Perhaps I got the name wrong, or misunderstood what I was reading.
I thought that IBM had a "Visual PL/I", currently available only for =
OS/2. There was some reference, I think, in the "PL/I for Windows" =
announcement, about it "not yet including Visual PL/I"
----------
From: Marc Nissenbaum[SMTP:ma...@LIANT.COM]
Sent: Monday, 20 January 1997 22:01
To: Multiple recipients of list PL1-L
Subject: Re: Language Comparisons - Visual PL/I /VB/Delphi
American National Standard Programming Language PL/I, X3.53-1976. ANSI Inc, New
York, 1976 gives a formal definition of "Standard PL/I". I'm not sure if this
is still available, and I doubt that it's available in machine-readable form.
Rgrds, Robert Barnes
----------
From: Peter Flass[SMTP:fl...@LBDC.SENATE.STATE.NY.US]
Sent: Wednesday, 22 January 1997 03:08
To: Multiple recipients of list PL1-L
Subject: Re: BNF for PL1
On Mon, 20 Jan 1997, John Ashley wrote:
> Can anyone out there point me to a BNF grammar for PL1?
>
AFAIK there ain't no such animal. The original definition of PL/I was in
"VDL" (Vienna Definition Language) and I don't think IBM has made it
net-accessible anywhere (though I'd enjoy being corrected on this.)
--------
It is possible to express a grammar in an intuitive manner that is
equivalent to another form which might be less intuitive. Further, the
less intuitive form may have a lower look ahead factor. I have written
yacc code before which yacc barfed on, only to find out that the grammar
was LALR(2). yacc has no way of detecting that the grammar it is reading
is not LALR(1) and does the best it can.
I remember hearing somewhere that PL/I had been able to be expressed as
LALR(2) even though that was not the most intuitive representation.
Another possible candidate is an LL(k) generator called pccts, available
as freeware. When the generator is run, you specify k=2 on the command
line.
LL is just another word for recursive descent but the functionality is
pretty much the same.
-----------Time flies like the wind. Fruit flies like a banana.----------------
--------Stranger things have happened but none stranger than this.-------------
Steven W. Orr ste...@uniprise.com Does your driver's license say Organ Donor?
---------------"Listen to me! We are all individuals."-------------------------
On Tue, 21 Jan 1997, Peter Flass wrote:
> On Tue, 21 Jan 1997, Randolph J. Herber wrote:
>
> > Either Backus Normal Form or Backus Naur Form.
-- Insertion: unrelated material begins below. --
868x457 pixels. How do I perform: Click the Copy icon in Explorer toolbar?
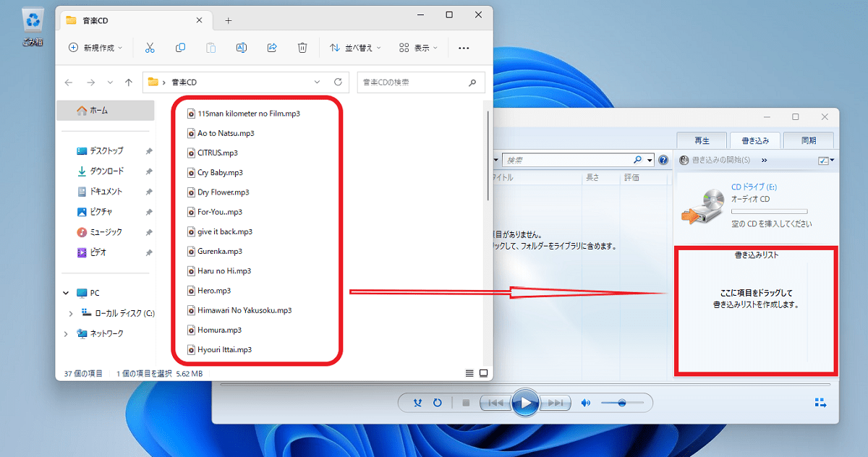pyautogui.click(x=180, y=47)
Most people understand
> > that to be the input form accepted by yacc or lex. yacc accept a
> > LALR(1) grammar; and PL/1 is at least a LALR(2) --- at at least one
> > point in the grammar it is necessary to look ahead two token to
> > determine what to do with the current token. This all covered in
> > computer science compiler writting courses.
> >
>
> I don't remember much about grammars, but PL/I requires a look-ahead of
> more than two tokens. Consider the following two statements:
> DCL(A,B,C)=5; /* works if DCL is declared as a 3-dimensional array */
> DCL(A,B,C) FIXED BIN(15); /* Declares 3 variables A, B, and C */
> PL/I was not designed for ease of compilation.
>
From: Peter Flass <fl...@LBDC.SENATE.STATE.NY.US>
I don't remember much about grammars, but PL/I requires a look-ahead of
more than two tokens. Consider the following two statements:
DCL(A,B,C)=5; /* works if DCL is declared as a 3-dimensional array */
DCL(A,B,C) FIXED BIN(15); /* Declares 3 variables A, B, and C */
PL/I was not designed for ease of compilation.
PL/I was desined to be easy to use. That is the important point.
(We've seen what happens with languages that are designed to be
easy to compile!)
Whether PL/I was or not easy to compile is relatively unimportant.
It is the user who is -- or should be -- the prime consideration in
language design.
Peter Flass <FL...@LBDC.SENATE.STATE.NY.US>
OK, here comes a low-level, stupid question:
1. DCL (A,B,C) INIT(D=1);
What is that? Does that mean that if D equals 1, then initialize the
variables A,B, and C to '1'B? And if not, then init them to '0'B? Or is there
more to this type of INIT statement? Or is this an erroneous statement? OK,
that was more than one question ...
-Don Farrar
Walnut Creek, CA
********************************************************************************
>Consider statements like:
IF (X) = Y;
IF (X) = Y THEN DO;
DCL (A,B,C) INIT (D = 1);
DCL (A,B,C), INIT (D) = 1;
DO WHILE ((X) = 0);
DO WHILE (X) = 0 TO 10;
DO_WHILE (X) = 0;
- seb
> OK, here comes a low-level, stupid question:
>1. DCL (A,B,C) INIT(D=1);
> What is that? Does that mean that if D equals 1, then initialize the
>variables A,B, and C to '1'B? And if not, then init them to '0'B? Or is there
>more to this type of INIT statement? Or is this an erroneous statement? OK,
>that was more than one question ...
Admittedly I haven't tried to compile this, but I intended that
statement to mean that the initial value of A, B and C was the
Boolean value 0 or 1, depending on whether D was equal to 1 or not.
So your guess was correct, or at least matched my view.
As far as I know that is legal PL/1, and if it isn't, it still falls
within the realm of comprehensibility and is clearly not an
assignment, whatever it is.
- seb
> > Can anyone out there point me to a BNF grammar for PL1?
> >
> > Thanks
> >
... snip ....
> > Email J.D.A...@durham.ac.uk
> > Visit http://www.u-net.com/~sml/index.htm
>
> I don't have a BNF grammar for PL/I, and, as far as I know, one does
> not exist. I do have, however, and am willing to share with you and other
> readers of this group a parser for PL/I (full IBM-style PL/I) written in PL/I.
> Let me know if there is any interest.
>
> Dave Jones
> Velocity Software
Aha ! Now maybe I can see just how much it might take to do a full
HMP/2 !
(HMP => High-Level MultiPurpose Language => High Level Macro Processor
=> one
heck of a macro front end for PL/I and other languages.)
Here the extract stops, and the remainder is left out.